## Stored data entries:
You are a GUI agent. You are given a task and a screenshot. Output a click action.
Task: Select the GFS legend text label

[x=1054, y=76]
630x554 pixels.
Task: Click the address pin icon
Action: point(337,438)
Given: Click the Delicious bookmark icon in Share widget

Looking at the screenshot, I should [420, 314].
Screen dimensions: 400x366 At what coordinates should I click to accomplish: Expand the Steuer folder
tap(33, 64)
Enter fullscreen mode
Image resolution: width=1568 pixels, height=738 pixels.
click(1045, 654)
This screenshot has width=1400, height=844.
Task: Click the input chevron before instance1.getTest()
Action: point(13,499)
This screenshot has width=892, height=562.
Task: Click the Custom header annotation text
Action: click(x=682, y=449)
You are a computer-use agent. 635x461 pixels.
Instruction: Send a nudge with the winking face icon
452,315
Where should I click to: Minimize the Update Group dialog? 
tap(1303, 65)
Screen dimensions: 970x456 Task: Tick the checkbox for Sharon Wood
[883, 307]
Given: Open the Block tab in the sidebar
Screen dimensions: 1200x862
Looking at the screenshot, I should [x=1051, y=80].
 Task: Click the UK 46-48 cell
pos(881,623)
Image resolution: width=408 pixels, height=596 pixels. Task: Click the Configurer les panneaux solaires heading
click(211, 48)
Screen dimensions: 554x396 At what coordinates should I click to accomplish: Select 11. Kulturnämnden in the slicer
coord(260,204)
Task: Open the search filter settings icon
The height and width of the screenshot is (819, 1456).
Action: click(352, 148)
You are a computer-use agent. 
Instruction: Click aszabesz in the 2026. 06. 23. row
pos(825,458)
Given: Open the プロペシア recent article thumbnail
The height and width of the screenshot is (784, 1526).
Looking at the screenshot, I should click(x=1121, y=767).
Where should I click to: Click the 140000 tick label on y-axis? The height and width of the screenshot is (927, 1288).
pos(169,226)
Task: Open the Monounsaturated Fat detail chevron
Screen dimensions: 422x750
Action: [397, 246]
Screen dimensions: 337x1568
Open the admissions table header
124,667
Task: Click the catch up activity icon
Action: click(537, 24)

## The task:
The data must be given again in full, exactly as written.

## Solution for this problem:
You are a GUI agent. You are given a task and a screenshot. Output a click action.
Task: Select the GFS legend text label

[x=1054, y=76]
630x554 pixels.
Task: Click the address pin icon
Action: point(337,438)
Given: Click the Delicious bookmark icon in Share widget

Looking at the screenshot, I should [420, 314].
Screen dimensions: 400x366 At what coordinates should I click to accomplish: Expand the Steuer folder
tap(33, 64)
Enter fullscreen mode
Image resolution: width=1568 pixels, height=738 pixels.
click(1045, 654)
This screenshot has width=1400, height=844.
Task: Click the input chevron before instance1.getTest()
Action: point(13,499)
This screenshot has width=892, height=562.
Task: Click the Custom header annotation text
Action: click(x=682, y=449)
You are a computer-use agent. 635x461 pixels.
Instruction: Send a nudge with the winking face icon
452,315
Where should I click to: Minimize the Update Group dialog? 
tap(1303, 65)
Screen dimensions: 970x456 Task: Tick the checkbox for Sharon Wood
[883, 307]
Given: Open the Block tab in the sidebar
Screen dimensions: 1200x862
Looking at the screenshot, I should [x=1051, y=80].
 Task: Click the UK 46-48 cell
pos(881,623)
Image resolution: width=408 pixels, height=596 pixels. Task: Click the Configurer les panneaux solaires heading
click(211, 48)
Screen dimensions: 554x396 At what coordinates should I click to accomplish: Select 11. Kulturnämnden in the slicer
coord(260,204)
Task: Open the search filter settings icon
The height and width of the screenshot is (819, 1456).
Action: click(352, 148)
You are a computer-use agent. 
Instruction: Click aszabesz in the 2026. 06. 23. row
pos(825,458)
Given: Open the プロペシア recent article thumbnail
The height and width of the screenshot is (784, 1526).
Looking at the screenshot, I should click(x=1121, y=767).
Where should I click to: Click the 140000 tick label on y-axis? The height and width of the screenshot is (927, 1288).
pos(169,226)
Task: Open the Monounsaturated Fat detail chevron
Screen dimensions: 422x750
Action: [397, 246]
Screen dimensions: 337x1568
Open the admissions table header
124,667
Task: Click the catch up activity icon
Action: click(537, 24)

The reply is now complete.